Packed with fiber and other plant-based nutrients, beans are low-fat, can prolong the feeling of fullness after a meal and help control blood-sugar levels.
Many people won't bother cooking dry beans, which can require soaking overnight and, depending on the variety, long cooking on the stove. But convenient canned beans are an essential for any healthy pantry.
The good news is that canned beans keep their nutrients during the canning process.
Canned beans are available in numerous varieties and usually are found alongside the canned vegetables at the grocer. But be sure to check the ethnic aisle, too. You are likely to find less common, but delicious, varieties there.
Beans can replace some or all of the meat called for in many dishes. They also can be pureed (with seasonings) to make quick dips and spreads.

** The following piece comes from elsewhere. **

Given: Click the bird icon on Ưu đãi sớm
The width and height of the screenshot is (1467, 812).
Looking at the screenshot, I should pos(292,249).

Be sure to always rinse and drain canned beans before using them to remove excess salt and indigestible sugars that are in the cloudy liquid.This recipe for Triple-Bean Casserole uses three varieties of beans to make a colorful and quick stovetop dish that is reminiscent of baked beans. To make a vegetarian version, simply leave out bacon or use diced smoked tofu instead.
Start to finish: 50 minutes (15 minutes active)
4 slices bacon
1 teaspoon canola oil
1 small yellow onion, chopped (about 1 cup)
2/3 cup tomato ketchup
3 tablespoons cider vinegar
2 tablespoons molasses
1 1/2 teaspoons dry mustard
1 cup water
15 1/2-ounce can great northern beans, rinsed and drained
15 1/2-ounce can black beans, rinsed and drained
Following the package directions, cook the bacon until crisp, then crumble and set aside.
In a medium saucepan, heat oil over low. Add onions and cook, stirring often, until softened, about 5 minutes.
Add the ketchup, vinegar, molasses and mustard and stir together thoroughly. Add water, all the beans and bacon. Bring the beans to a simmer, cover and cook over low heat for 30 minutes. Serve hot or cold.
Nutrition information per serving: 278 calories; 4 g fat (1 g saturated); 6 mg cholesterol; 48 g carbohydrate; 15 g protein; 11 g fiber; 730 mg sodium.